With an Australian on our team, it's best not to enter the gun control debate here - amongst other things she will be quick to point out the stats showing gun related deaths in countries with and without gun control laws, and Australia still looks attractively safe as a result.
But the situation has got us thinking about how we would handle things if ever one of our own team got caught up in a violent event, or even an accident of any type. Talking about this with members of our HR network, we've found some recurring themes in the questions for consideration:
- Do you have current home address and contact details for your staff? How do you ensure currency?
- Do you have emergency contact details for your staff- address, home and work phone numbers and emails for next of kin? How do you ensure currency?
- Do you (and other business leaders) know where your staff are supposed to be during any given work day?
- Is it appropriate for you (and other business leaders) to know the typical pre and post work-day routines of your employees?

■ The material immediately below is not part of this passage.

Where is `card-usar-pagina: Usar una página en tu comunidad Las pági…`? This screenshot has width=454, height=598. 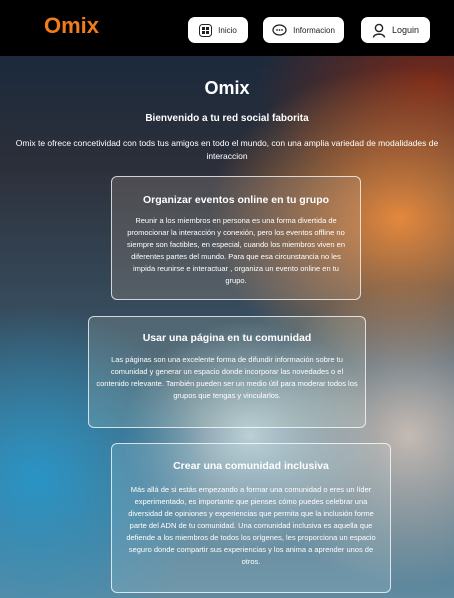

- If you don't already have access to counselling for employees, do you have in-and-out-of-hours contact details and a stand by arrangement in place for such a service? (If you're one of several companies rushing for help in an emergency, don't risk being the employer who misses out when counselling providers are all booked up!)
- If you're on leave and/or unable to be contacted immediately, do your team know how to handle such an emergency? Are you sure they'll remain emotionally stable to be able to react productively? (I recall the instance of a HR VP colleague who couldn't stop crying and wailing on the news of a manager's sudden death - unfortunately unable to give any guidance to staff who needed some direction and support)
- Have you equipped your business leaders with the "tools" needed to handle such an event? (I recall a Board member yelling at staff to cease discussing and crying about that manager's sudden death - perhaps not the best example of leadership in an emergency, but it was his own coping technique at the time)
- How will your related "time off work" policies stack up? Perhaps more importantly, where does the moral compass of your management team and company lay in making exceptions? (We heard just this week about the new employee at a well known company who was sent overseas for a work trip. He suffered a horrific car accident whilst abroad, and wasn't eligible for financial or medical support beyond the first couple of months of his lengthy hospital stay because he didn't qualify under the company's policies for employees still in probation)
For most of us, the events of Sydney are alarming and tragic, but nonetheless remote - something that with luck and a fair wind, we'll never experience directly or within our immediate or extended networks.
However part of the responsibility of any HR leader must include risk management and within that, contingency planning. Ensuring you have answers and actions linked to the questions above, is a small investment premium that could in the event of any emergency situation, pay for itself immeasurably.